═══ 提示文

こんばんわ
コマドリです。
不動産取引において、重要事項説明は買主にとって非常に重要な情報提供の場です。
その中でも「都市計画道路」についての理解は、将来の生活や資産価値に大きな影響を与えるため、特に重要です。
都市計画道路とは、都市計画法に基づいて計画される道路で、都市の発展や交通の円滑化を目的としています。
具体的には、幹線道路や生活道路などが含まれ、地域の発展や交通需要を考慮して計画が立案されます。
都市計画道路が計画されている土地は、将来的に道路用地として収用される可能性があり、土地の利用や建物の建築に制約が生じることがあります。
一方で、道路整備により交通の利便性が向上し、地域の発展が促進されるというメリットもあります。
本記事では、都市計画道路の概要や種類、そして不動産取引における注意点についてわかりやすく解説します。
都市計画道路とは?
まず、都市計画道路について簡単にまとめてみました。
都市計画道路の定義
都市計画決定された道路で、事業化されていないものも含む。
完成後は道路法上の道路として管理される。
都市計画道路の種類
都市計画道路には以下のように種類が分かれています。
自動車専用道路
- 都市高速道路:都市内の高速道路。
- 都市間高速道路:都市間を結ぶ高速道路。
幹線街路
- 主要幹線街路:都市の主要な交通を担う道路。
- 都市幹線街路:都市内の主要な交通を担う道路。
- 補助幹線街路:主要幹線街路を補完する道路。
区画街路
- 住宅地内道路:住宅地内の交通を担う道路。
- 商業地内道路:商業地内の交通を担う道路。
特殊街路
- 歩行者専用道路:歩行者のみが利用できる道路。
- 自転車道:自転車専用の道路。
- 自転車歩行者道:自転車と歩行者が共用する道路。
- モノレール専用道路:モノレールが通行する道路。
- 路面電車専用道路:路面電車が通行する道路。
以上のように、一般的な幅員4mくらいの道路ではなく、幅員が20mも30mもある大きな道路や、特にその機能や利用目的に応じて細かく区分され、特別役割を与えられている道路ともいうことがあります。
建築物の建築に関する規制
都市計画道路の区域内で建築物を建築する場合には自治体の許可が必要になります。
その許可要件は以下のとおりです。
ここが不動産取引の重要事項説明で重要になってきます。
- 許可の要件
1.2階建て以下で地階を有しないこと。
2.主要構造部が木造、鉄骨造、コンクリートブロック造などであること。
3.容易に移転または除却できると認められること。
土地の譲渡に関する規制
同区域内の土地を有償で譲り渡す場合、事前に都道府県知事または市長に届け出が必要になります。
また、県等の地方自治体から買い取り希望の申し出があった場合、買い取りの協議に応じる必要がある。
都市計画道路とは実際にどんなものか?
実際に都市計画道路というのは、2つのパターンがあります。
1,新たに道路を整備する場合。

══════
═══ 表示データ

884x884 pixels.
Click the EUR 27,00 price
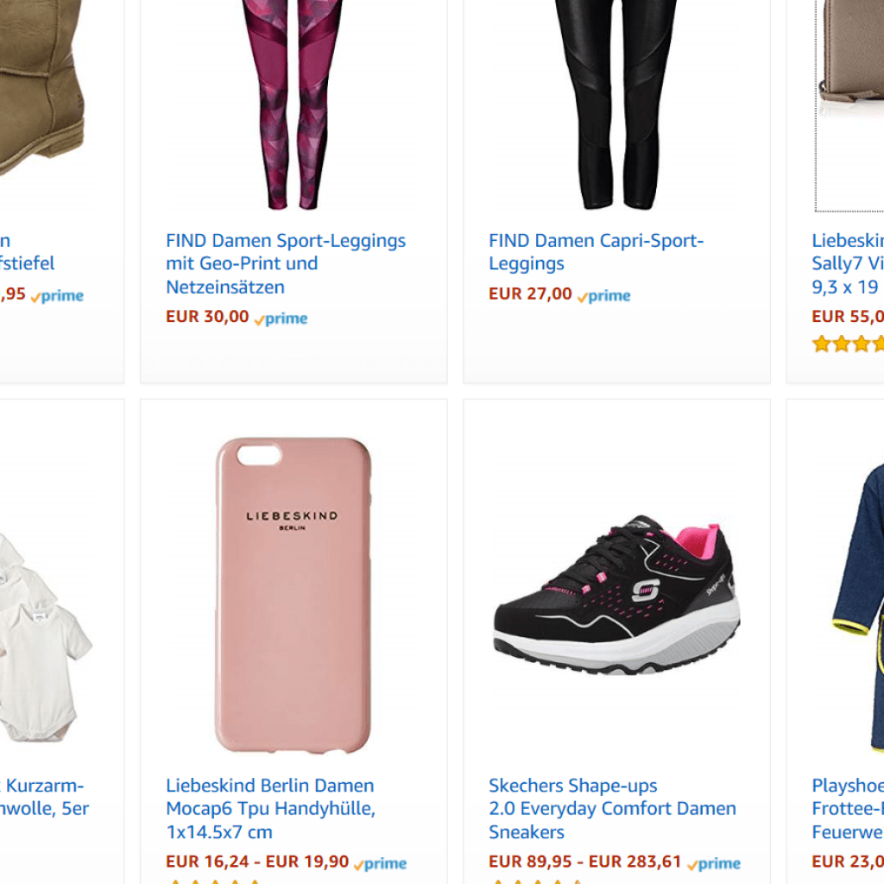pos(530,294)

══════

## 実施事項
都市計画道路を扱った提示文を、最後の文の後から書き継いでください。

## 最終回答
2,現在の道路を拡幅する場合。
以上の2パターンです。
新たに道路を整備する場合は想像しやすいと思いますが、道路拡幅となると以下のようなイメージを持ってもらえればよいと思います。
愛媛県松山市 都市計画道路図面より。
以上の道路のように、もともとある道路から、青い線の道路が引かれている部分が都市計画道路を現しており、正確にはズレがありますが、道路を拡幅するということが見て取れます。
さらには、この都市計画道路というのは、実際には計画だけされて、そのまま計画段階でストップしているものも少なくありません。
しかもさらには、何年も前に計画だけされてそのままになっているところもあります。
これは、インターネットで、「(自治体名)都市計画道路」と調べていただければ、大体出てきますので、気になる方は調べてみてください。
都市計画道路の施行状況について
令和4年3月31日時点での、国土交通省HPによる都市計画道路の施行の現状について確認したところ、
都市計画道路決定済みの道路は、「71,308.09km」で、「47,952.88km」が計画予定道路の整備済となっております。
これらの数字は、平成31年時点では、計画予定道路「72,000.10km」で、整備済みの土地は、「47,098.30km」となっていました。
整備済み土地が4年の間で、854.58km増えていることからも徐々にですが、都市計画道路計画は完了していっているということがわかりますが、全体の進捗率をみると、令和4年3月時点で「67%」になるため、都市計画された計画道路が全て整備完了するまでは長い道のりになりそうですね。
都市計画道路に関する重要事項説明
以上、都市計画道路についてまとめてみましたが、重要事項説明では以下の2点について特に説明が必要になります。
売買する不動産が、都市計画決定段階の区域内の場合の規制
この規制は、具体的には都市計画法第53条、第54条に記載があります。
(建築の許可)
都市計画法第53条
第五十三条 都市計画施設の区域又は市街地開発事業の施行区域内において建築物の建築をしようとする者は、国土交通省令で定めるところにより、都道府県知事等の許可を受けなければならない。ただし、次に掲げる行為については、この限りでない。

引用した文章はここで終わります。